* [Document section]:
In 2014, Imerys Industrial Minerals Greece S.A. (ex S&B Industrial Minerals SA) decided to start a new economic activity at the site of a restored perlite mine in Milos Island. A feasibility study and a business plan were initially carried out to assess the initiative’s sustainability. Then, in February 2014 the planting of 17,500 vines of a Cyclades variety (Assyrtiko) in the first 5 acres of Imerys’s vineyard was concluded at a rehabilitated part of an active perlite mine in Trachilas. The Thrachilas mine is still active in other parts where extraction of perlite is still taking place.
In February 2016, the planting of 13.1 acres of red Cyclades variety was concluded in a nearby place: 3,000 plants of Mavrotragano, 1,700 plants of Mantilaria and 100 plants of Psarosyriko.
Vineyard cultivation continues with the same interest as new challenges emerge each year. New methods of dealing with high salinity are being tested, as well as methods of dealing with diseases that usually occur in Cycladic vineyards.
Viticulture is one of the traditional, yet today abandoned, economic activities of the island. Historical sources testify that in 1930 2,200 acres of vineyards were cultivated on the island with a 250 tonnes per year wine production. The viticulture was abandoned almost entirely due to a phylloxera "epidemic". Imerys chose to revive this activity building on a tradition that is already ingrained in the island’s history and testimonials.

* [Source data]:
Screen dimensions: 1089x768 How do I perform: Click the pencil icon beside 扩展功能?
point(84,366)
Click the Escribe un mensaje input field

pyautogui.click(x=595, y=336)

* [Task set]:
1. Answer the following about the text on the Milos vineyard:
(a) How many vines of the Assyrtiko variety were planted in February 2014?
(b) How many Mantilaria plants were planted in February 2016?
(c) According to historical sources, how many acres of vineyards were cultivated on the island in 1930?
2. Print the portion of the text on the Milos vineyard that opens with the words containing "Vineyard cultivation continues" and closes with "history and testimonials.".

* [Exercise solutions]:
1.
(a) 17,500 vines
(b) 1,700 plants
(c) 2,200 acres

2.
Vineyard cultivation continues with the same interest as new challenges emerge each year. New methods of dealing with high salinity are being tested, as well as methods of dealing with diseases that usually occur in Cycladic vineyards.
Viticulture is one of the traditional, yet today abandoned, economic activities of the island. Historical sources testify that in 1930 2,200 acres of vineyards were cultivated on the island with a 250 tonnes per year wine production. The viticulture was abandoned almost entirely due to a phylloxera "epidemic". Imerys chose to revive this activity building on a tradition that is already ingrained in the island’s history and testimonials.